┌──

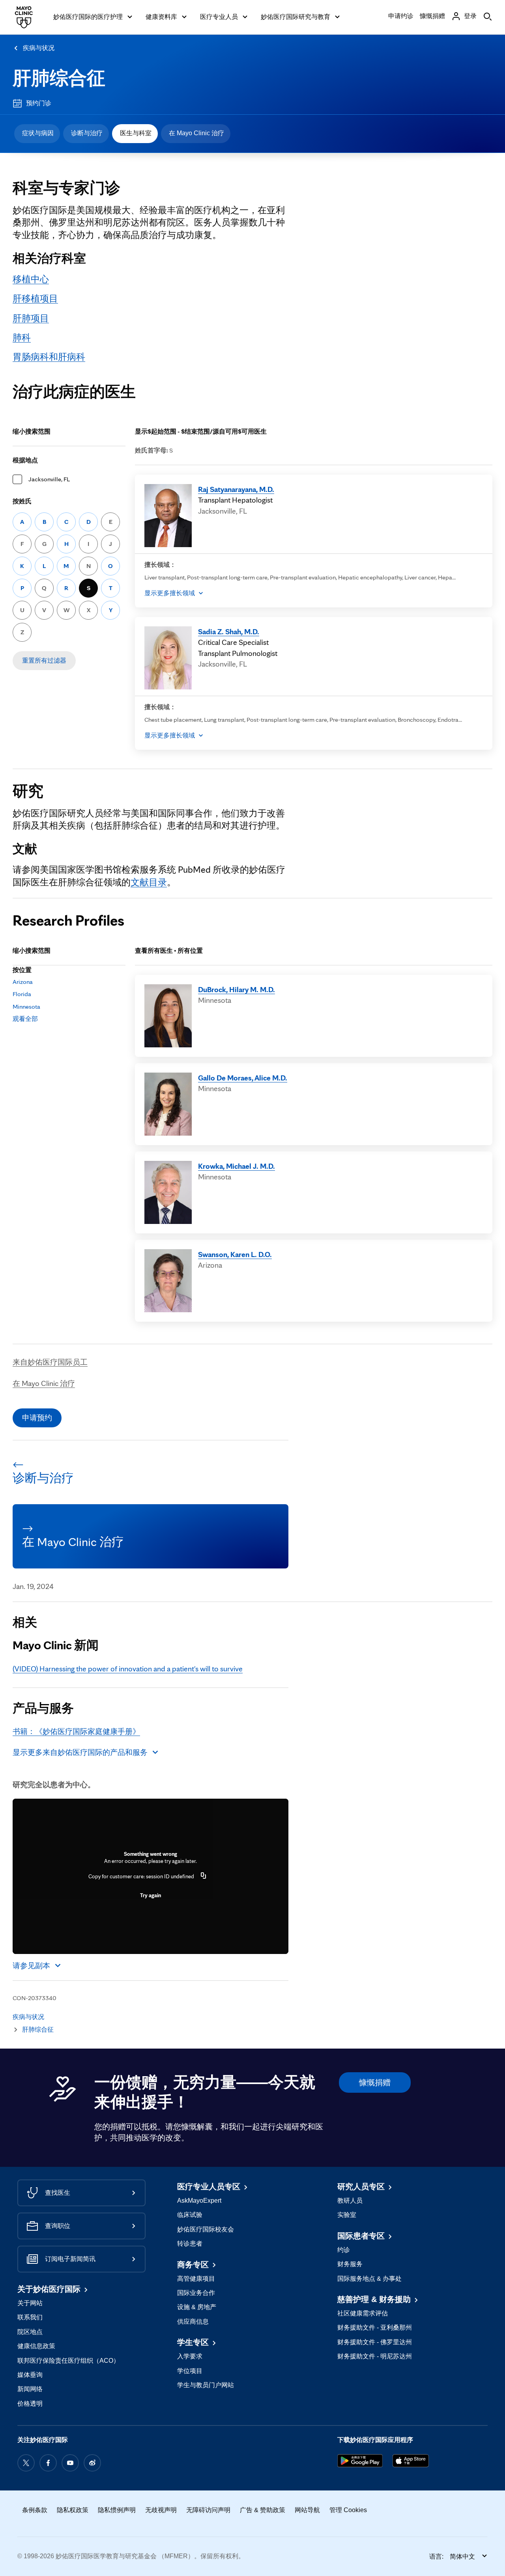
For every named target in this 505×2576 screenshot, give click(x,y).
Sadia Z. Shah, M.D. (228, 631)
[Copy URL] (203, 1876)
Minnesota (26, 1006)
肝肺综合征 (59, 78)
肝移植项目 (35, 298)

└──

**What needs to be done**
Copy the material above word for word, images excluded.

**Task output**
For every named target in this 505×2576 screenshot, give click(x,y).
Sadia Z. Shah, M.D. (228, 631)
[Copy URL] (203, 1876)
Minnesota (26, 1006)
肝肺综合征 (59, 78)
肝移植项目 (35, 298)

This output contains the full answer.